Prime Minister Gilani rejects the claims of incompetence or collusion, but those are pretty much empty statements without more evidence to suggest otherwise.
Gilani acknowledges Pakistan's "intelligence failures" over the bin Laden case, but says all the world's intelligence agencies also failed in the inability to track down the terrorist leader.

Update at 9:47 a.m. ET: In an address to Pakistan, he rejected the "blame game" in attempts to point the finger at Pakistan's military and intelligence agency, known as ISI.

"Yes, there has been an intelligence failure," Gilani says. "It is not only ours, but all intelligence agencies of the world. The al Qaeda chief, along with other al Qaeda operatives, have managed to elude other intelligence agencies for a long time."

He says, in fact, that ISI was responsible for a tip that helped lead the CIA to bin Laden's hideout in a compound in Abbottabad, 35 miles from Islamabad.

"It is disingenuous for anyone to blame Pakistan or the state institutions of Pakistan, including the ISI and the armed forces, for being in cahoots with al Aqaeda," he says.

He concedes that the issue of how bin Laden could hide in plain site is a source of concern in Pakistan, but says an investigation has been ordered to get to the bottom of it.

"Let's not rush to judgment," he says. "Charges of incompetence or complicity are absurd. We emphatically reject such speculation."
The problem is that the CIA and US officials both state that Pakistani intel services were in the dark about bin Laden's whereabouts and that they didn't consult with the Pakistanis before the raid, lest they tip off bin Laden as to the impending raid. While the Prime Minister claims full confidence in the Pakistani military and ISI, the behind the scenes situation is likely to be full of recriminations and demands for answers in how the government could have been left in the dark about bin Laden's whereabouts for so long.

The Pakistani government has to walk a fine line between dealing the Islamists a blow and nationalists who might side with the Islamists over the hard feelings created by the US raid to take out bin Laden with the government apparently in the dark about the raid until after the raid was already underway.

So, why did bin Laden choose Abbottabad? Well, it was central to Pakistan with easy access to Islamabad and a quick getaway to the frontier provinces should bin Laden be tipped off. Building a walled compound wouldn't be out of character, and the area was a frequent destination of vacationers and Pakistanis from all over the country.

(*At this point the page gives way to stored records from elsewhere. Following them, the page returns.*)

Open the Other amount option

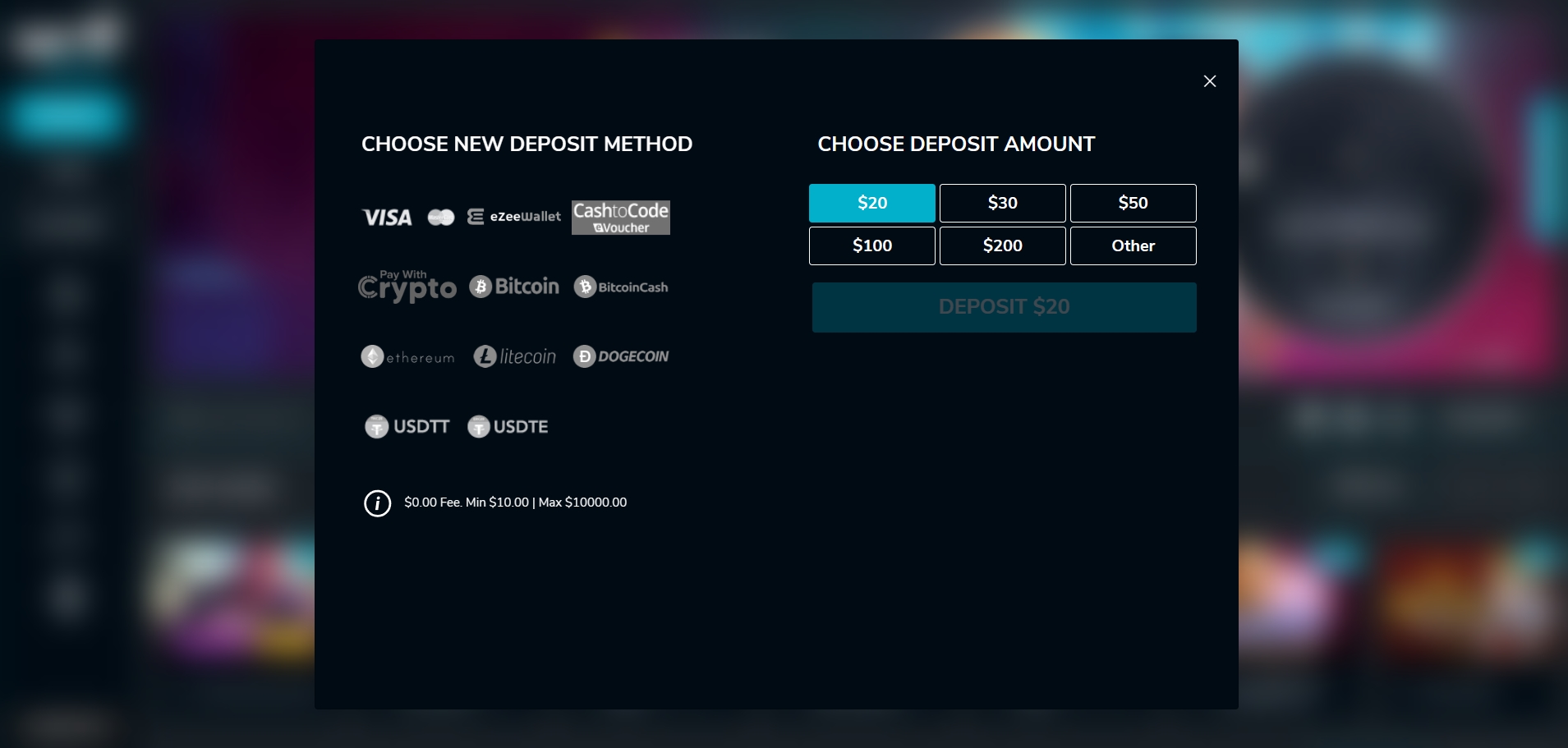[1133, 246]
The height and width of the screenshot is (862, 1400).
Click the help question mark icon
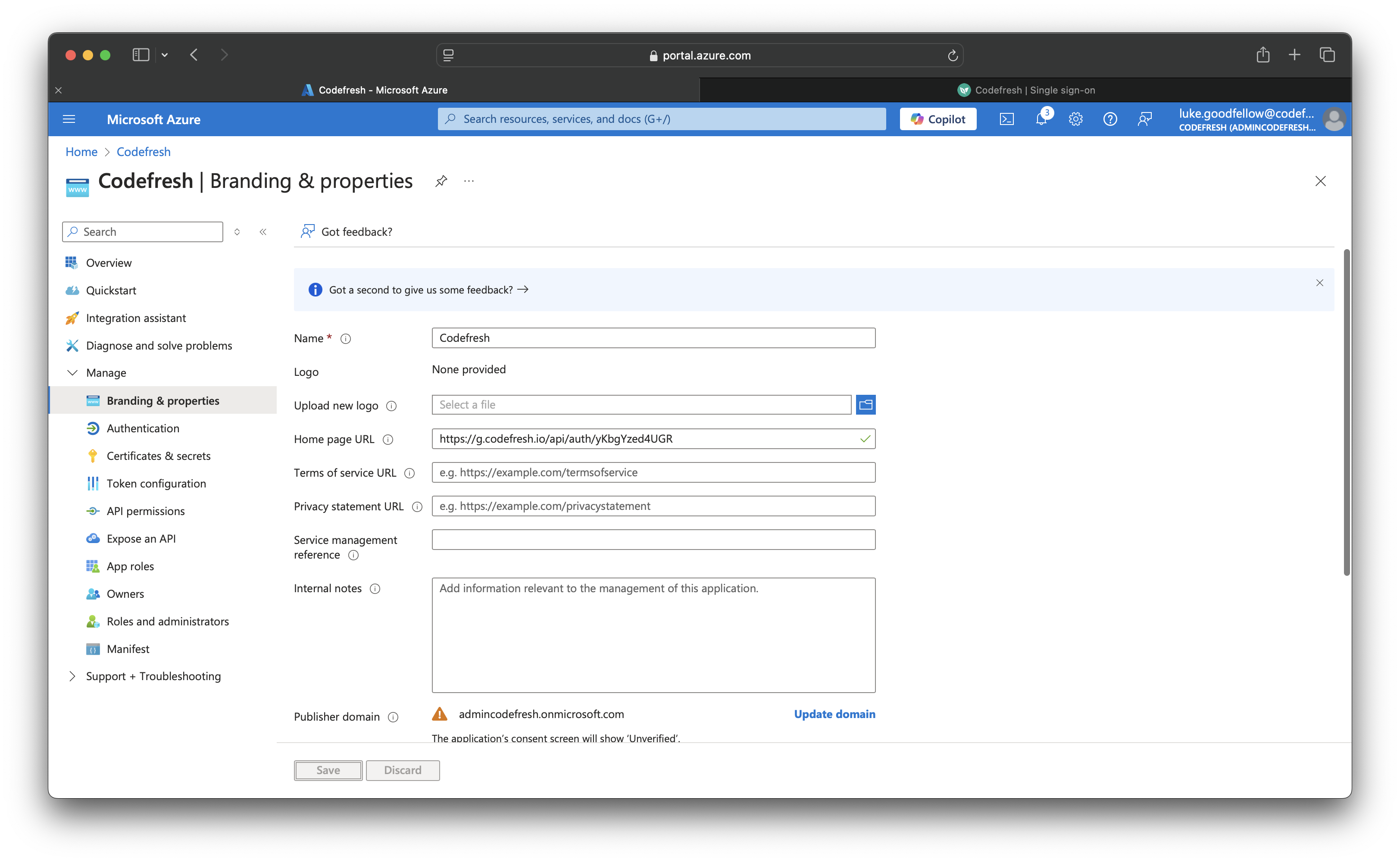click(x=1110, y=119)
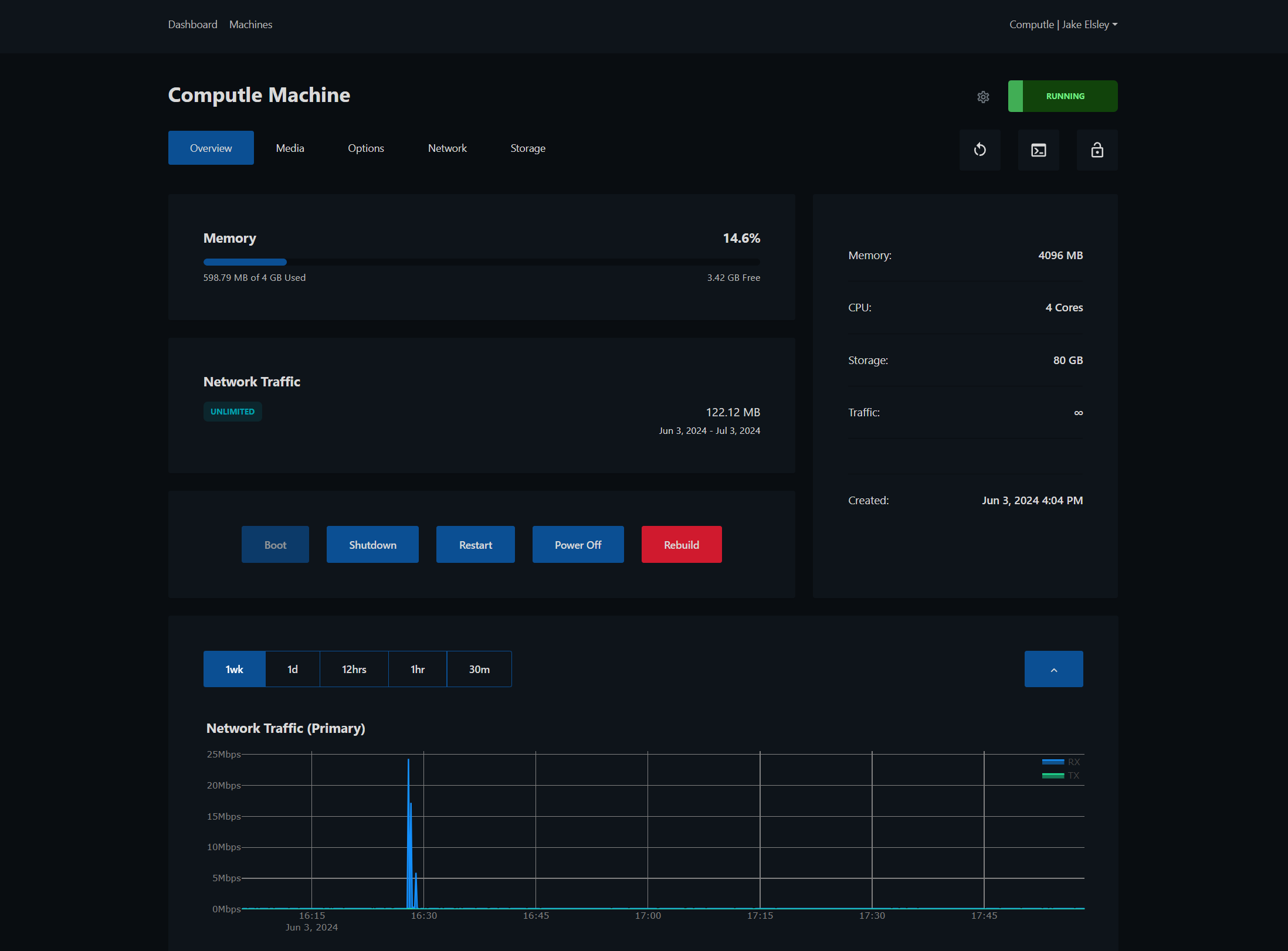Expand the 12hrs time range option
This screenshot has width=1288, height=951.
(x=354, y=668)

I suspect that the military academy was another reason that bin Laden chose the town; it could provide a source for recruiting future jihadis.

It also appears that the compound wasn't nearly as militarized as one could have expected; there weren't escape tunnels, hidden weapons caches, or other accoutrements that one could expect around a terror master like bin Laden. Perhaps he grew complacent in the fact that he was hiding in plain sight and that his security measures were sufficient to avoid detection by the Pakistanis or that he wasn't expecting the US to carry out a raid against his compound.

Don't expect other al Qaeda terror masters like Awlaki or Zawahiri to make that same mistake. Both are more likely to take additional security precautions in light of how the US carried out the raid in Pakistan.